WHAT IS REQUIRED> Could you rewrite the records from the line containing "Wealthscape (620, 15)" through the line containing "California Consumer Privacy", both ends included, as a Markdown table with columns No. and Entry, one numbered row per line and blank lines omitted?

........

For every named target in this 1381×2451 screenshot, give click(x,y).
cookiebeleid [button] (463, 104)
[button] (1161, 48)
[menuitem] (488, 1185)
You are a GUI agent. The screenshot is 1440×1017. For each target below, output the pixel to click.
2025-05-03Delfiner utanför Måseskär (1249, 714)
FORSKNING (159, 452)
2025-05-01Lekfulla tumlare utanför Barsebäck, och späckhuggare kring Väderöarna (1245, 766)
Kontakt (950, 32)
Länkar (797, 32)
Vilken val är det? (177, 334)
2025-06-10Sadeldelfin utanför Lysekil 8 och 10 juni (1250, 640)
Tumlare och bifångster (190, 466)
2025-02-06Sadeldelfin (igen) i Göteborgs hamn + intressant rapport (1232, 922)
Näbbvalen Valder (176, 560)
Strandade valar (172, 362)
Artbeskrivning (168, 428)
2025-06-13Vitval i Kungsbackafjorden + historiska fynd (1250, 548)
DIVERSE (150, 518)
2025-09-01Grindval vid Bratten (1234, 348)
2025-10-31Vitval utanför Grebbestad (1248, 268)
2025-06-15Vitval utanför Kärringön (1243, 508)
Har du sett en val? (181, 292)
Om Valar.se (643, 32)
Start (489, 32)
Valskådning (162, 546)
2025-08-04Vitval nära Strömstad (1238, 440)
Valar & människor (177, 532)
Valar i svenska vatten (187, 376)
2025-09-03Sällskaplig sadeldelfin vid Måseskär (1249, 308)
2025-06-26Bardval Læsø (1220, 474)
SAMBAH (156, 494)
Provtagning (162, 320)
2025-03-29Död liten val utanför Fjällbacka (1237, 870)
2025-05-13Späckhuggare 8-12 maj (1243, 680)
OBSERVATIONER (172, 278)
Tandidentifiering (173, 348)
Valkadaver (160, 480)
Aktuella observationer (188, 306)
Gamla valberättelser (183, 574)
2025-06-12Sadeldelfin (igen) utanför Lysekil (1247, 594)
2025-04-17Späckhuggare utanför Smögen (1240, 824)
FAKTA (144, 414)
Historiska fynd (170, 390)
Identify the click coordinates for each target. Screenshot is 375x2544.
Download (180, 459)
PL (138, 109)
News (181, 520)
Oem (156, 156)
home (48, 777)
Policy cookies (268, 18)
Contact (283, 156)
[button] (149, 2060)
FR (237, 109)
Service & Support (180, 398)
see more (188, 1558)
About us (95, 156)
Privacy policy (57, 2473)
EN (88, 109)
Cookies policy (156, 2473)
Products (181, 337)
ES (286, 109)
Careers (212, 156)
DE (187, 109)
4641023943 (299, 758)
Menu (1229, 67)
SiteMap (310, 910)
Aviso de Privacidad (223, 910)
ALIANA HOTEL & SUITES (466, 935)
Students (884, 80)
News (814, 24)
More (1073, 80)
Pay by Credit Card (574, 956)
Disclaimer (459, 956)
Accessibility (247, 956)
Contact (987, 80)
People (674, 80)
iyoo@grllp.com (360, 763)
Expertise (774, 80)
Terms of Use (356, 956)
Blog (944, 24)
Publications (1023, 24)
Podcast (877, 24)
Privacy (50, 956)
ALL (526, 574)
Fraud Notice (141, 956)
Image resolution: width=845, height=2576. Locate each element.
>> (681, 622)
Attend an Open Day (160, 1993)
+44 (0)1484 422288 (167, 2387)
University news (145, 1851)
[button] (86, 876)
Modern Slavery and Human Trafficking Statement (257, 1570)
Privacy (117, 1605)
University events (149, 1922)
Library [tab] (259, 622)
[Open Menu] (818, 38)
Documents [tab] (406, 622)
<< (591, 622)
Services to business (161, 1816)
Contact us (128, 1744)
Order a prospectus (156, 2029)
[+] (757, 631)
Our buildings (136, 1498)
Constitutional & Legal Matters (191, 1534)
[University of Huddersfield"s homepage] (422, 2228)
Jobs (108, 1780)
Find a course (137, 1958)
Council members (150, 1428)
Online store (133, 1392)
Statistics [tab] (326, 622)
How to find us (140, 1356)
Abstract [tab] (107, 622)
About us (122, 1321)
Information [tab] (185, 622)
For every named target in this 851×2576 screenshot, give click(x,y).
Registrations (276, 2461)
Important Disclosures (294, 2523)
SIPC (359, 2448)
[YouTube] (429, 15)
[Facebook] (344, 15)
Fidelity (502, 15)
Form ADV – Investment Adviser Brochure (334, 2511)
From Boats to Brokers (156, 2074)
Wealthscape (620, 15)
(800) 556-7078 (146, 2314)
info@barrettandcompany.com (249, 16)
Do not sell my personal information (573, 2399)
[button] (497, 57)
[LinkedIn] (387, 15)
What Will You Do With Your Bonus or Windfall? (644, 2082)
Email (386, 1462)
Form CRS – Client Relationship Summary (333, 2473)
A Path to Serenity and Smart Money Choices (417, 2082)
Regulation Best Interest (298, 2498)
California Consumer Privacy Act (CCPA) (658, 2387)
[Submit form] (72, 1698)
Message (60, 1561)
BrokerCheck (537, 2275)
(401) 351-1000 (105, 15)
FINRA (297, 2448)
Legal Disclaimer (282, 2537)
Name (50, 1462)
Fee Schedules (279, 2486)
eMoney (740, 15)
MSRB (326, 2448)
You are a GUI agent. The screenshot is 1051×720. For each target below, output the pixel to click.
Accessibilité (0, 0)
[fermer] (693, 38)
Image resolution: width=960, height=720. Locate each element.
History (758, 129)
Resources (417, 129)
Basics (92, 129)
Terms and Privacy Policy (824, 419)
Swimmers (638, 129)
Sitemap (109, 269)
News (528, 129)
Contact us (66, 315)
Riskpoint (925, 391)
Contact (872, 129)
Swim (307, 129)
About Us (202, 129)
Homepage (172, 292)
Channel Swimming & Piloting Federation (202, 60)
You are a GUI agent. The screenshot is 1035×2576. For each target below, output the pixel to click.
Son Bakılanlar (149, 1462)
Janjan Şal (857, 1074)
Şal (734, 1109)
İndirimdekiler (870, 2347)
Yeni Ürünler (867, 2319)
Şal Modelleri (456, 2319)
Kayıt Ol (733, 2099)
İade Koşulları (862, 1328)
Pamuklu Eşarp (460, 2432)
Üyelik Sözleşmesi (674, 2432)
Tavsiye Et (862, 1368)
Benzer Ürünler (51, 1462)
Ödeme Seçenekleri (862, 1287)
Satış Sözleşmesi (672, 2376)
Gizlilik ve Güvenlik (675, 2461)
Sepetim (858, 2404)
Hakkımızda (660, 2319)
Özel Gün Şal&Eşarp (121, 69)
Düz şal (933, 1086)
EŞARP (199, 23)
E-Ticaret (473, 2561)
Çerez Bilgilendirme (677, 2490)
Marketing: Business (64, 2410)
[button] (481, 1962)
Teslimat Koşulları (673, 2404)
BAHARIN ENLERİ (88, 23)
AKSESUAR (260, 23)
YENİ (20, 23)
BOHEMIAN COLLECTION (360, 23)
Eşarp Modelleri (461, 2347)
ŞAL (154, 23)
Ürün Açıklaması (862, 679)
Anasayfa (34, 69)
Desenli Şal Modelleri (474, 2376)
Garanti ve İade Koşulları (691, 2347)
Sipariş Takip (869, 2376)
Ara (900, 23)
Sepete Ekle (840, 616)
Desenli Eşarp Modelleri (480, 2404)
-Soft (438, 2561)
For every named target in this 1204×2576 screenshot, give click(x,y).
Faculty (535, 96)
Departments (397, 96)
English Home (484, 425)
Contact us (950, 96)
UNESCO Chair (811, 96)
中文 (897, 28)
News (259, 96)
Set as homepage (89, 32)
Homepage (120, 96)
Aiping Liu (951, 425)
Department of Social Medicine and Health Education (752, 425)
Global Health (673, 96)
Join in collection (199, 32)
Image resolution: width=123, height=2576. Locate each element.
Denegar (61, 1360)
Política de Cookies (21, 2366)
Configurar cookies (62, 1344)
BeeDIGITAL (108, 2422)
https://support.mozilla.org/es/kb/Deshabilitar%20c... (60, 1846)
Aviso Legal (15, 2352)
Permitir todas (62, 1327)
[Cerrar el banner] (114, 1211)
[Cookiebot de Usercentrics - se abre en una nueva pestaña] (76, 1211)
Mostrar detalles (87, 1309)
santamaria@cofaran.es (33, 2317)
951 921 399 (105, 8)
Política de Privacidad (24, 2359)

........

FINAL ANSWER>
| No. | Entry |
|---|---|
| 1 | Wealthscape (620, 15) |
| 2 | (800) 556-7078 (146, 2314) |
| 3 | info@barrettandcompany.com (249, 16) |
| 4 | Do not sell my personal information (573, 2399) |
| 5 | [button] (497, 57) |
| 6 | [LinkedIn] (387, 15) |
| 7 | What Will You Do With Your Bonus or Windfall? (644, 2082) |
| 8 | Email (386, 1462) |
| 9 | Form CRS – Client Relationship Summary (333, 2473) |
| 10 | A Path to Serenity and Smart Money Choices (417, 2082) |
| 11 | Regulation Best Interest (298, 2498) |
| 12 | California Consumer Privacy Act (CCPA) (658, 2387) |